━━ Record set ━━
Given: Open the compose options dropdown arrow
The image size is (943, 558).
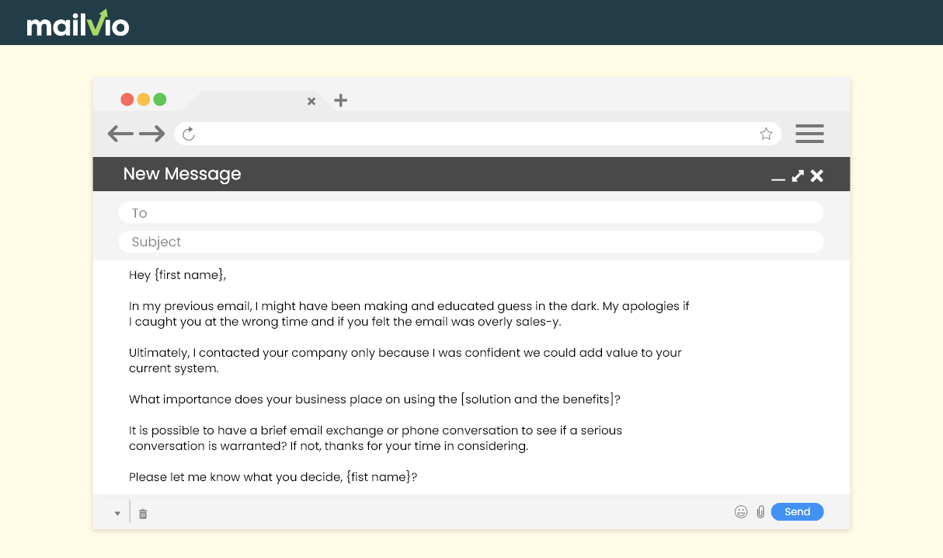Looking at the screenshot, I should 117,513.
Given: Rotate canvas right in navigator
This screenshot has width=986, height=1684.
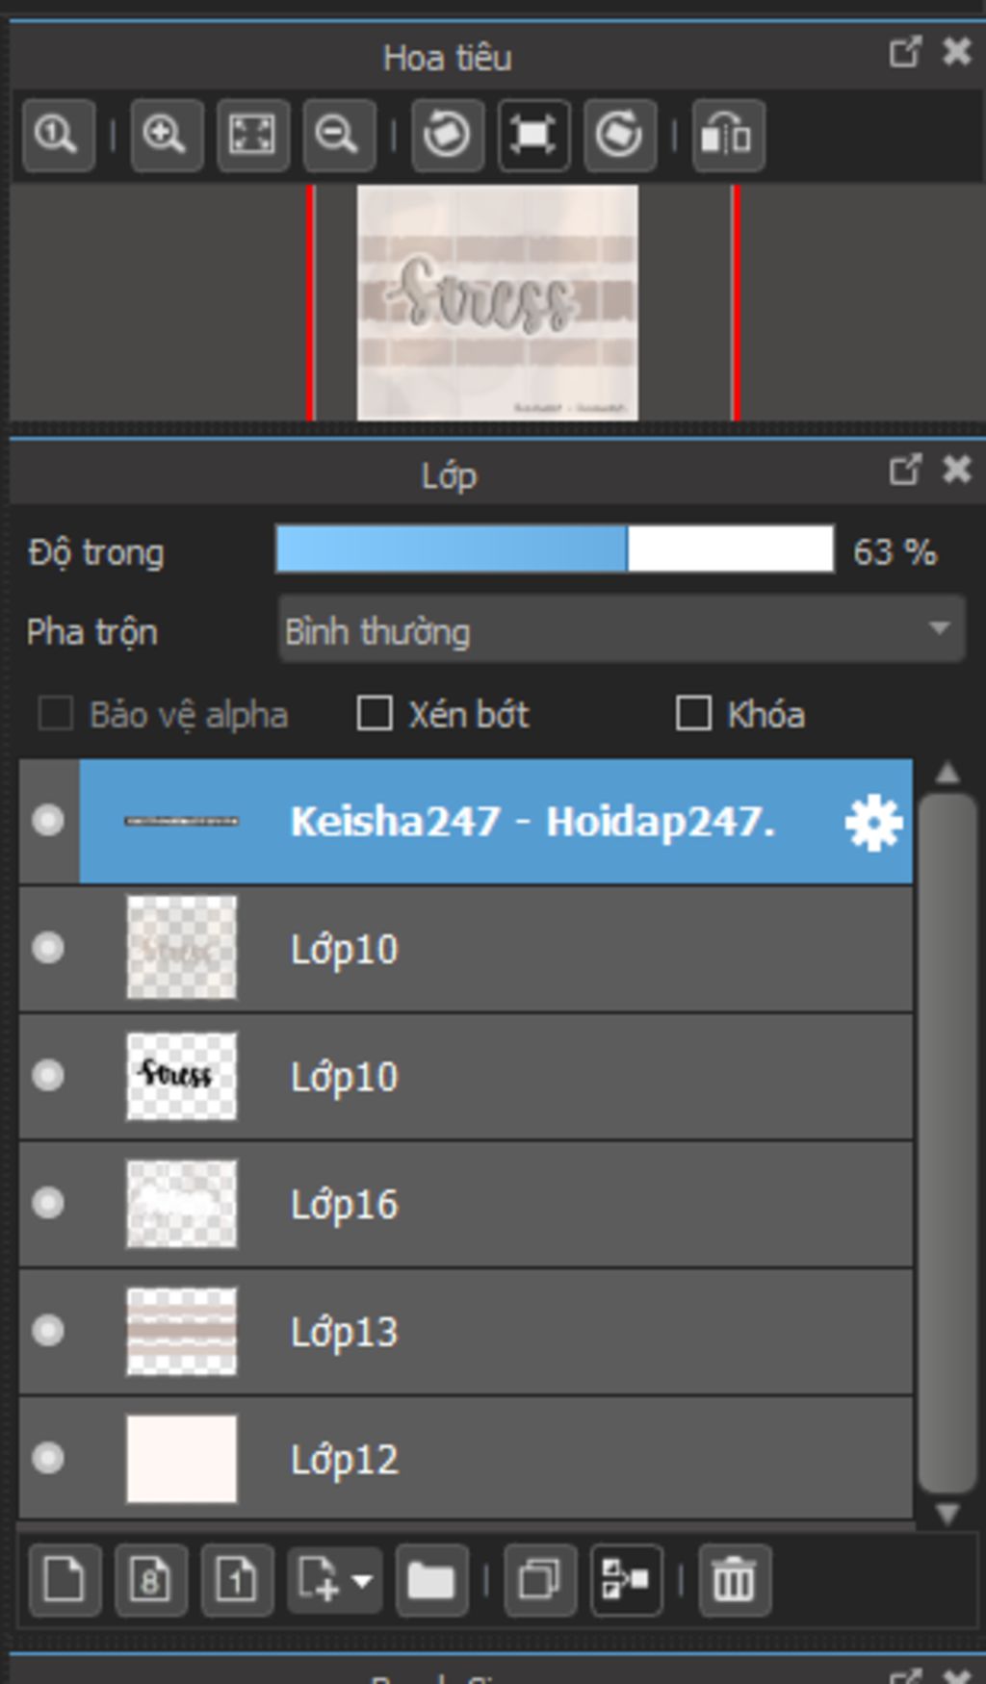Looking at the screenshot, I should (x=620, y=136).
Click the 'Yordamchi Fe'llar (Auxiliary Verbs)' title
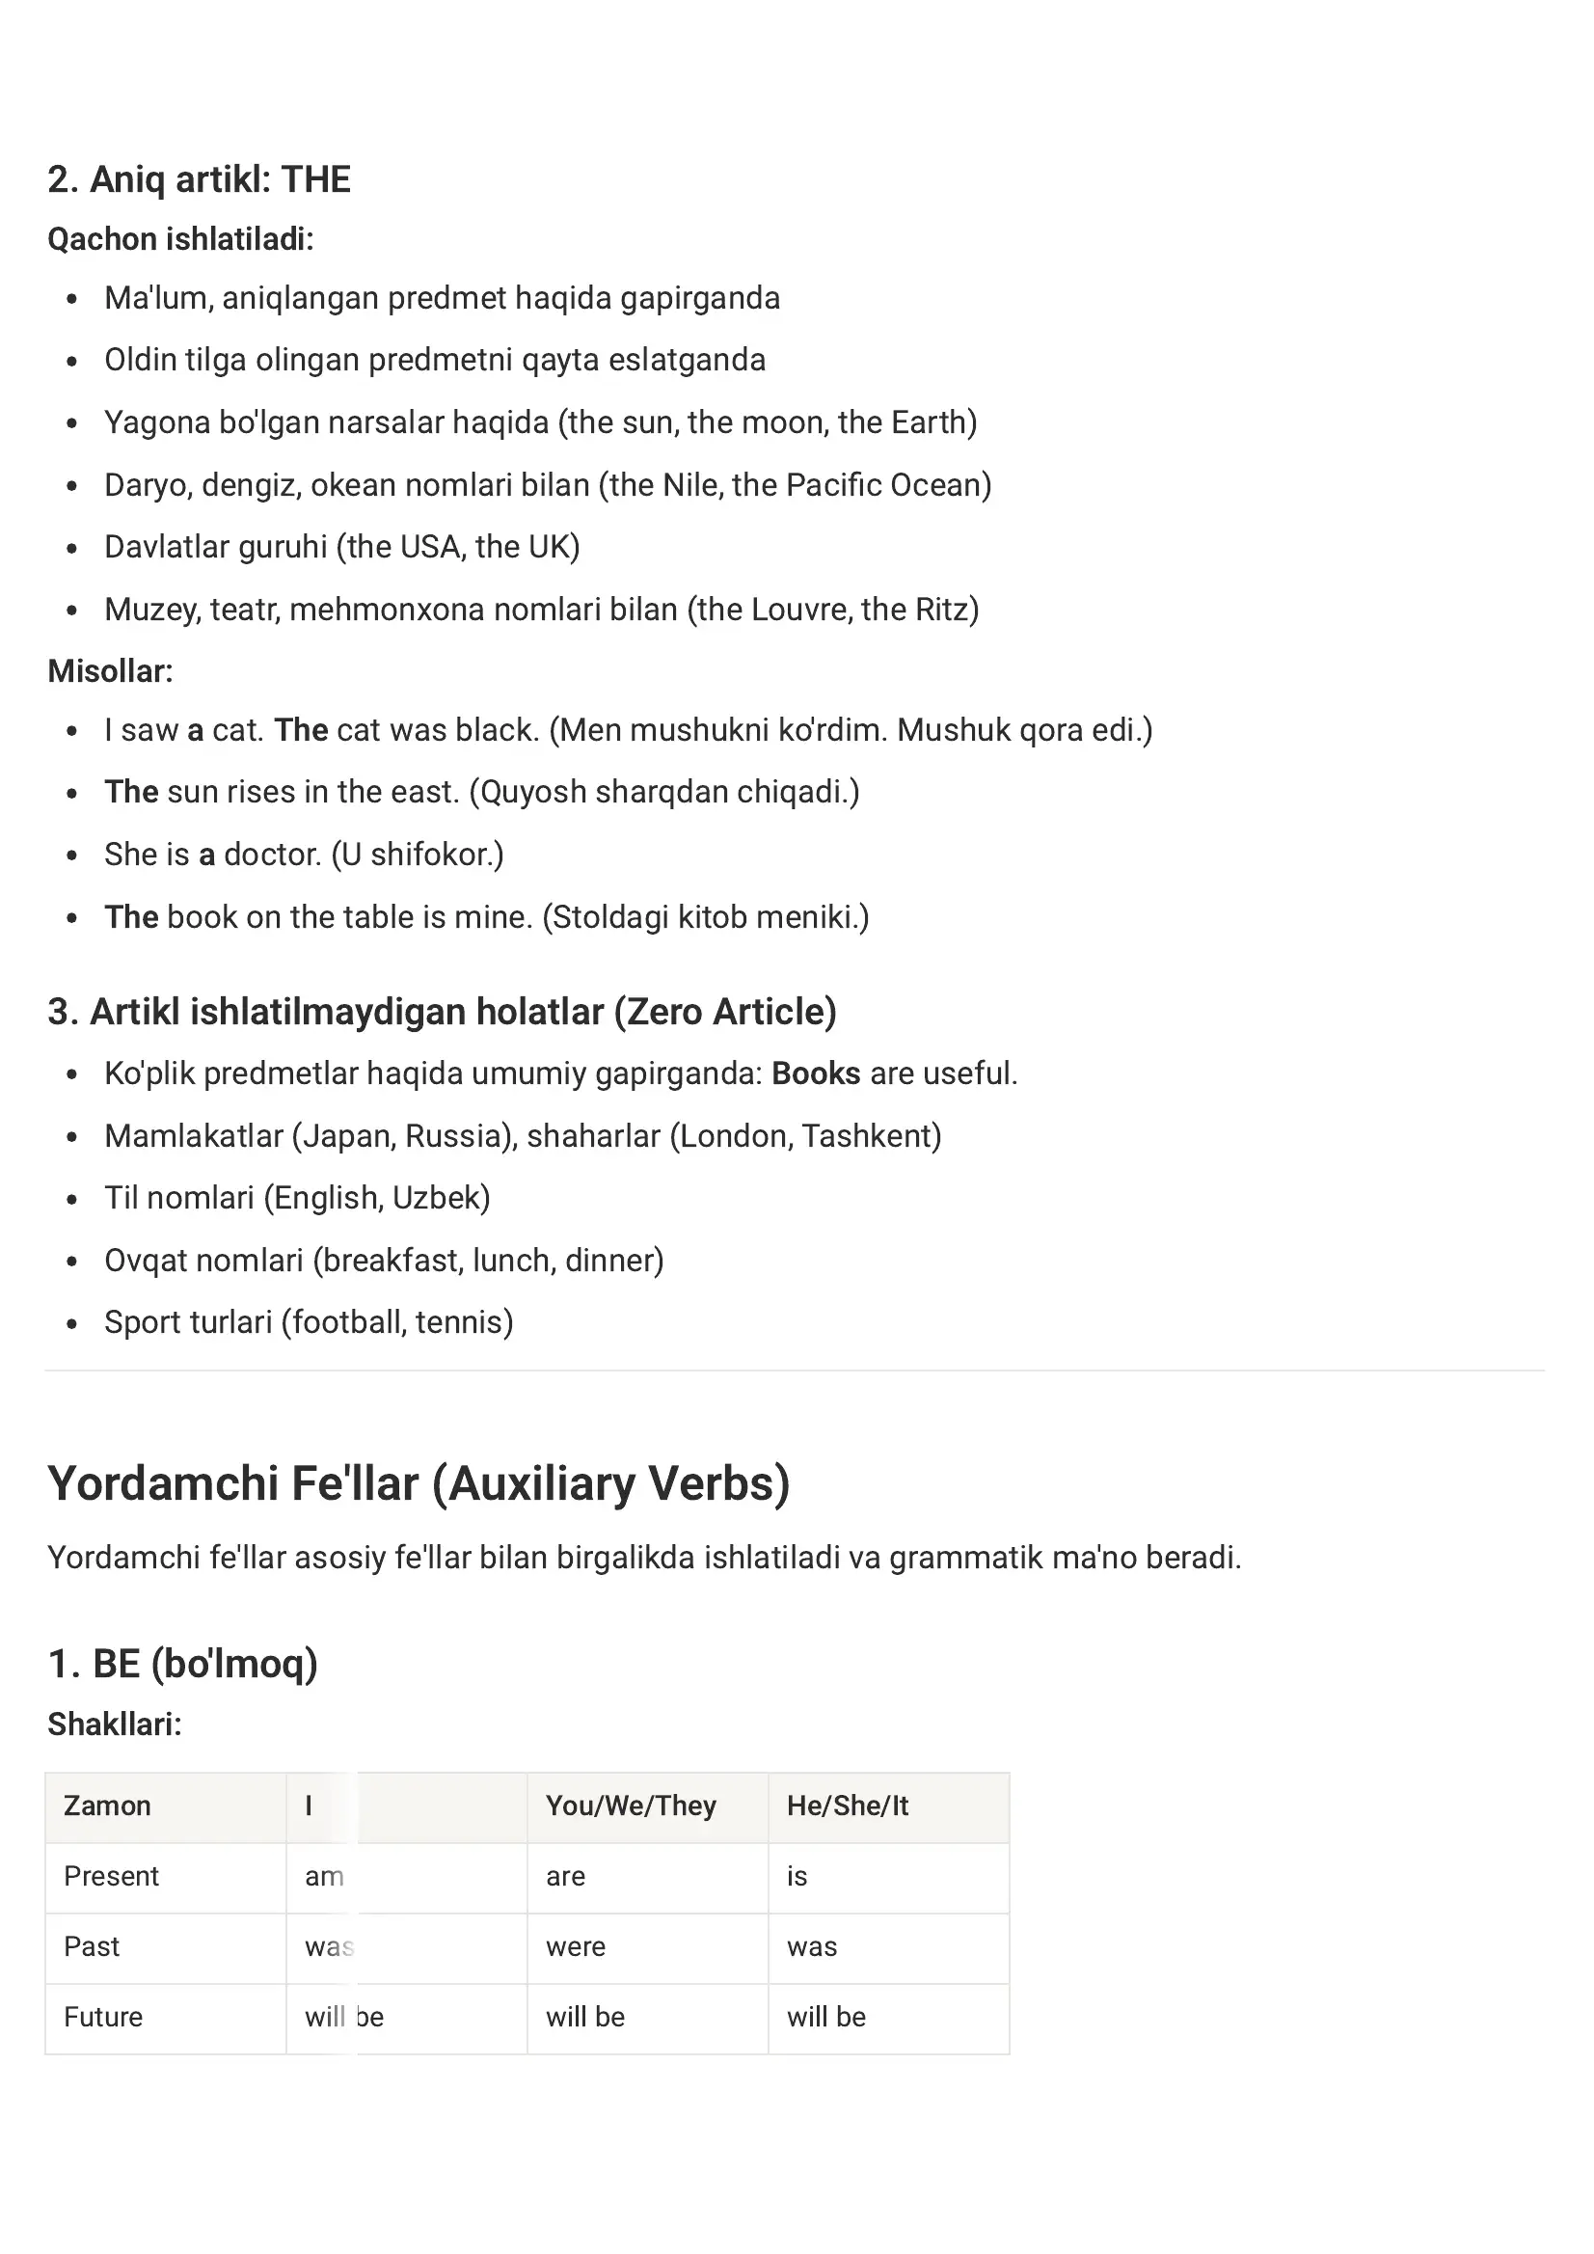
━━━
Exercise aim:
From the material above, print everything exactly except the pictures.

Worked solution:
Given: Open the compose options dropdown arrow
The image size is (943, 558).
Looking at the screenshot, I should 117,513.
Given: Rotate canvas right in navigator
This screenshot has width=986, height=1684.
Looking at the screenshot, I should (x=620, y=136).
Click the 'Yordamchi Fe'llar (Auxiliary Verbs)' title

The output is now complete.